The office’s Director of Press and Public Relations in the OAGF, Mr Bawa Mokwa, explained that the problem responsible for the delay had been resolved and measures had been put in place to prevent a recurrence.

“The delay in the payment of the February 2026 salaries was due to a technical hitch, and it has been tackled, and necessary measures have been put in place to prevent a recurrence,” Mr Mokwa said.

The development means that thousands of federal civil servants across ministries, departments and agencies will begin receiving their February salaries.

The OAGF also disclosed that it has completed the payment process for one month of the outstanding wage award arrears owed to federal workers.

According to the office, the payment was made after the necessary approval was received to begin clearing the arrears.

The statement explained that the payment represents one month out of the three months of wage award arrears still outstanding.

The wage award was introduced by the federal government under President Bola Tinubu as a temporary measure to ease financial pressure on workers following economic reforms that increased the cost of living.
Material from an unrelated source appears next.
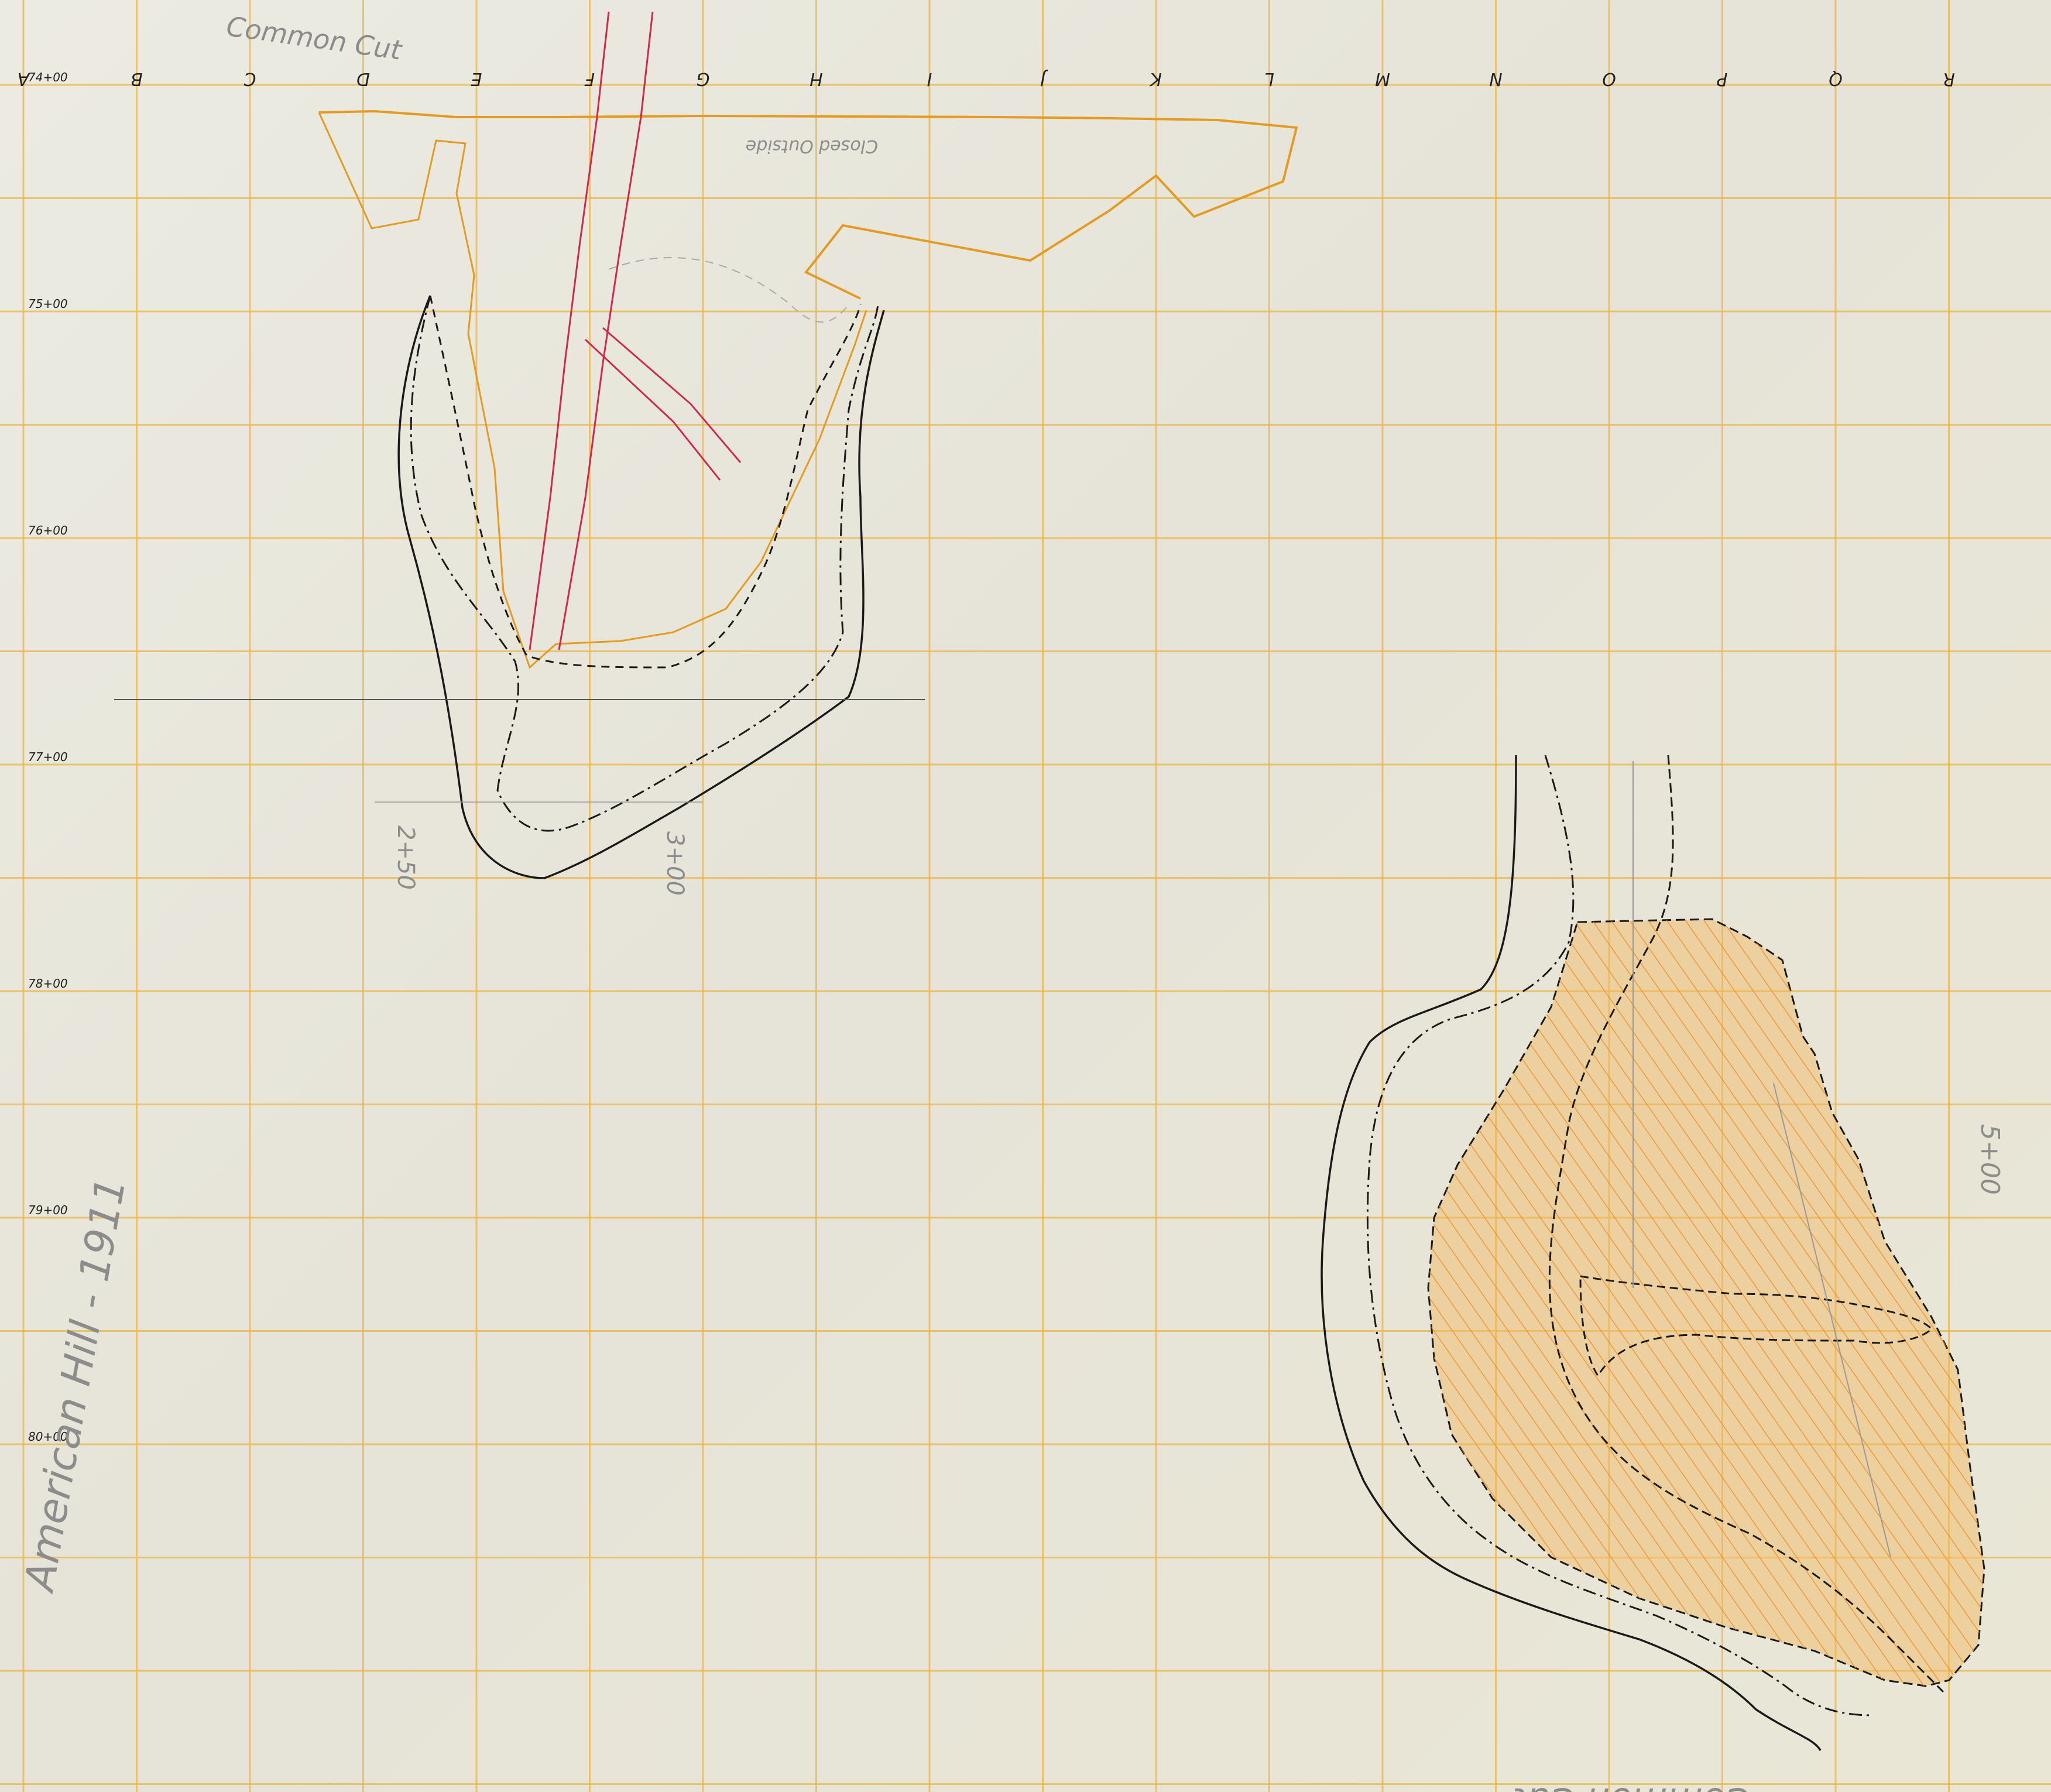  I want to click on second-contour-lower, so click(1620, 1236).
In August 2025, the government began paying the second tranche of the N35,000 wage award arrears to civil servants as part of efforts to fulfil its commitments to workers.

The N35,000 monthly wage award was introduced after the removal of petrol subsidies and other economic reforms that affected household expenses across the country.

The measure was agreed during negotiations between the Federal Government and organised labour as temporary support for workers while discussions on a new minimum wage structure continued.

However, concerns had recently emerged in some quarters that the government might have abandoned the wage award payments.

The Accountant-General’s office dismissed the claims, insisting that the government remains committed to settling the outstanding arrears.

“The Federal Government has not reneged on its obligation. The wage award arrears will continue to be paid in instalments of N35,000 per month until the outstanding balance is completely settled,” the statement said.

The OAGF noted that the phased payment approach would enable the government to meet its obligations to workers while managing its financial commitments.

The issue of wages and workers’ welfare has remained a major topic in discussions between the government and labour unions amid rising living costs driven by inflation and ongoing economic adjustments.